**Exercise goal:** Beneath this task is a listing. Count its lines that contain "will" and answer with the number only.

**Source material:**
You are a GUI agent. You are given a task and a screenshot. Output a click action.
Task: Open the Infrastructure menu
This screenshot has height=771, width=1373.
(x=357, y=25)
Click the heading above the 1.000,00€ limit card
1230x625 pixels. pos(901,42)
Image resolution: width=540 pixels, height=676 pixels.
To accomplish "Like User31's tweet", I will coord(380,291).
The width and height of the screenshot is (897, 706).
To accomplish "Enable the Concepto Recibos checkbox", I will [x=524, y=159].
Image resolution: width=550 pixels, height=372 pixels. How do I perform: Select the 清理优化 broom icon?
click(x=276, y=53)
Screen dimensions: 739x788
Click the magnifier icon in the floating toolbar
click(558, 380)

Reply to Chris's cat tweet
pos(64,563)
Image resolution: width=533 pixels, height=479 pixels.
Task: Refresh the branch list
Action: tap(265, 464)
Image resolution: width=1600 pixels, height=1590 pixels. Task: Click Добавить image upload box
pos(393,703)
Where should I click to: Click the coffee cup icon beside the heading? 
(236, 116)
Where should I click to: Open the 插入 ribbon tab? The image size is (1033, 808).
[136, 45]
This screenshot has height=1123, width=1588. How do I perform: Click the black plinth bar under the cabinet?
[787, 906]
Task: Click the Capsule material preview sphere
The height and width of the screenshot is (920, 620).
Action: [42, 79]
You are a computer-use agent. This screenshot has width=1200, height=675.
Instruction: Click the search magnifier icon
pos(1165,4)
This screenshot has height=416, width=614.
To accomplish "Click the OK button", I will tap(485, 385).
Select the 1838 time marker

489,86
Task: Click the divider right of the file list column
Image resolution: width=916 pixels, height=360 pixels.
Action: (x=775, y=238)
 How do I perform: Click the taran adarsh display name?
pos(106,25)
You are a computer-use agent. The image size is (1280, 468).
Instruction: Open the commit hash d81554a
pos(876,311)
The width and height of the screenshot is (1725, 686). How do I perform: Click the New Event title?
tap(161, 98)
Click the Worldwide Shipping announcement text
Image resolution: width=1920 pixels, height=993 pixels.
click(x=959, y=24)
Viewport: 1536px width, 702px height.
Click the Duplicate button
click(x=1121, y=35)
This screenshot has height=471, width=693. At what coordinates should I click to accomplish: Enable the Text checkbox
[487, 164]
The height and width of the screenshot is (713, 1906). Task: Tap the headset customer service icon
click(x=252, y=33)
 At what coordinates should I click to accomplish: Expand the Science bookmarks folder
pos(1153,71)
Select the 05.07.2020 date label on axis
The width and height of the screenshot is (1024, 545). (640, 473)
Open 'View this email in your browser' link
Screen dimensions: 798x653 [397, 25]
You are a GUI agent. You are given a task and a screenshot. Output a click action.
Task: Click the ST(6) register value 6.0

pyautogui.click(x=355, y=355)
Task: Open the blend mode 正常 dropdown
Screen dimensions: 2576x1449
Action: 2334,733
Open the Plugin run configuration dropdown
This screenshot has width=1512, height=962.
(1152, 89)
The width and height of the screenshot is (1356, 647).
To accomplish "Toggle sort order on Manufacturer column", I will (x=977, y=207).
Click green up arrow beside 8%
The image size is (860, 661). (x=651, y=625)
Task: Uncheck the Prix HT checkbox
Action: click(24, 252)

**Worked solution:** 4